### Excerpted passage
On Sat, Mar 01, 2003 at 05:10:42AM +0000, Louis C. Candell wrote:
> >after several sysadmins had used it with no problems - even power outages.  
> >In fact before they implemented it they did extensive tests by pulling the 
> >plug.  XFS came back up and ran without a hitch and that has been born out 
> >through actual experience. One of it's strong points is the robustness and 
> >ability to take hits ext2 can't handle.  Another nice feature is it recovers 
> >from outages quickly where on big file systems ext2 can take 30+ minutes to 
> >fsck.
> 
> Heh, say that to my mp3 pentium2 gentoo box which now registers mod_php
> as pornview.... 
> 
> Pull the plug out of the box right after compilation and while it is
> installing the program, libraries and files in their respective
> locations and tell me what happens.
> 
> Also, do some work on a file for 3 hours without saving and then go
> ahead and save while pulling the plug out of the box 1/4-1/2 second
> after doing C-x C-s or pressing save and you tell me how much of the
> file is there... I would be more than willing to bet the last 3-5
> seconds worth of saving, work and general changes you made before an
> abrupt shutdown have been L O S T.

Personally, I've had great luck with reiserfs, but I don't think
the cases you cite are problems in XFS's behavior.  In fact the
one about losing your changes is by design.  XFS can only try to
ensure that either _all_ your changes to a file get saved or none
of them do.  That's why you'd lose all the work, because it
didn't get far enough to save all of it.

With the problem where libraries got half installed, the
filesystem can only ensure that changes to a single file happen
or don't happen.  It has no way of viewing an entire emerge
operation as a transaction.  If you pull the plug when half the
libraries are installed and half are not, it's going to break no
matter what filesystem you're using.

### Problem details
Reproduce the passage of the XFS message word for word, starting with "Personally, I've had" and going on through "save all of it.".

### Dataset excerpt
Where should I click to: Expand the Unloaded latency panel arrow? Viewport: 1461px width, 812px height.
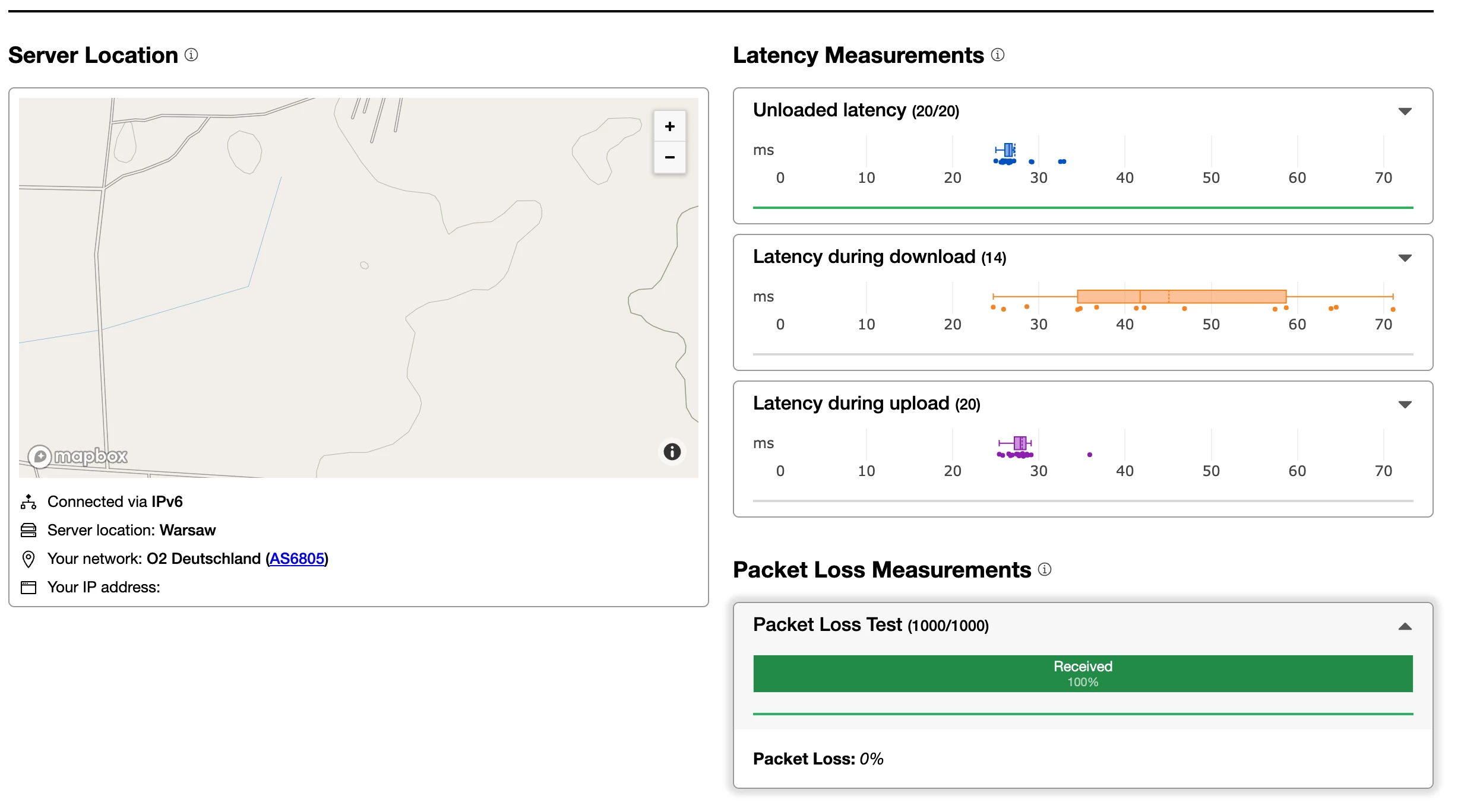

### Result
Personally, I've had great luck with reiserfs, but I don't think
the cases you cite are problems in XFS's behavior.  In fact the
one about losing your changes is by design.  XFS can only try to
ensure that either _all_ your changes to a file get saved or none
of them do.  That's why you'd lose all the work, because it
didn't get far enough to save all of it.